**Descripción del ejercicio**
Continúa el relato sobre Sofía y su novela a partir de la última oración del fragmento.

**Fragmento para leer**
#Flow #Hábitos #Crear #DisciplinaCreativa #Kaizen #Enfoque
14 de enero de 2025 - por Omar CJx
Sofía llevaba años intentando escribir una novela. No cualquier novela, sino SU novela. La que demostraría que todo el tiempo que había pasado imaginando historias en la infancia no había sido en vano. La que le daría un propósito más allá de su trabajo rutinario como analista de datos en una consultora financiera, más allá de las horas frente a hojas de cálculo, informes predecibles y reuniones donde cada palabra debía ser medida con precisión. Siempre le había gustado la estructura, la lógica, la claridad de los números, pero había otra parte de ella que no encajaba en ese mundo de datos fríos. Una parte que necesitaba contar historias.
Cada vez que se sentaba frente al teclado, sentía el peso de todas esas expectativas caer sobre ella como un muro de concreto. El cursor parpadeaba en la pantalla como una burla. Escribía una frase y la borraba. Escribía otra y volvía a borrarla.
No era solo la página en blanco, era lo que esa página significaba. Si no podía escribir algo bueno de inmediato, quizás nunca podría hacerlo. Y si no podía hacerlo, ¿qué quedaba de la escritora que siempre había creído ser?

**Material de origen**
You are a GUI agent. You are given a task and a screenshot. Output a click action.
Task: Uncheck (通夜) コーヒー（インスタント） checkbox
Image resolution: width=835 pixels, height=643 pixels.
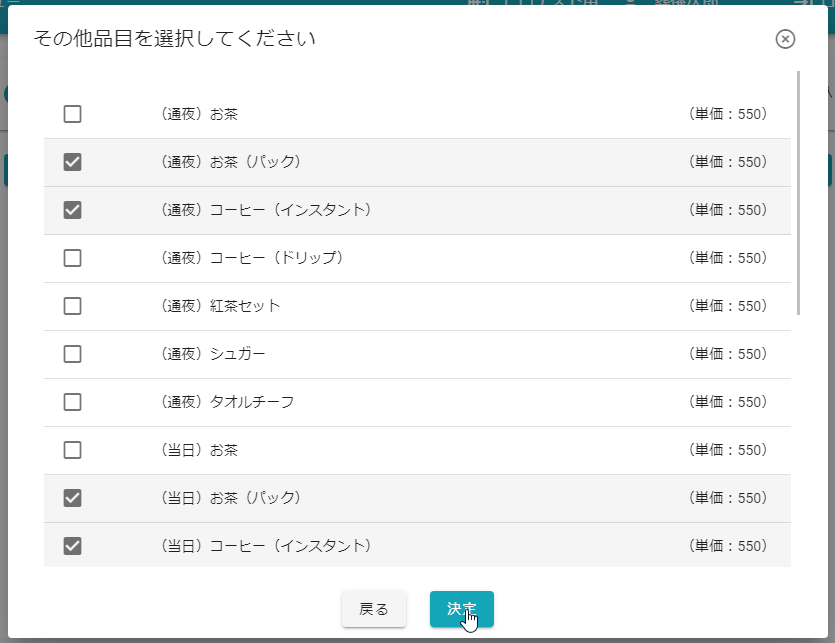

**La respuesta**
Pasaron meses en ese ciclo de ilusión y frustración. A veces escribía con furia, como si la velocidad pudiera ahuyentar la inseguridad, pero cuando leía lo que había escrito, el desprecio por sus propias palabras la obligaba a cerrarlo todo de golpe. Se convencía de que no estaba lista, que necesitaba más tiempo, más lecturas, más experiencia. Tal vez la escritura no era para alguien como ella. Tal vez había pasado demasiado tiempo en el lado equivocado de su cerebro. Pero el tiempo pasaba y la novela seguía siendo solo una idea.
La gota que rebalsó el vaso llegó en una conversación con su hermana menor, Juliana, quien la visitaba de vez en cuando en su departamento. Sofía no solía hablar mucho de su bloqueo, pero esa tarde, entre sorbos de café y una pila de informes sin revisar sobre la mesa, lo dejó escapar.
—A veces siento que nunca voy a terminarla. O peor, que ni siquiera debería intentarlo.
Juliana la miró con extrañeza.
—Siempre dices que lo más importante es escribir todos los días, aunque sea poco. Lo repites cuando hablas de hábitos productivos en el trabajo, pero parece que no te lo crees.
Sofía se quedó callada. La ironía era insoportable. Pasaba su vida analizando eficiencia, rendimiento, optimización del tiempo, pero cuando se trataba de la escritura, todo lo que predicaba parecía inútil.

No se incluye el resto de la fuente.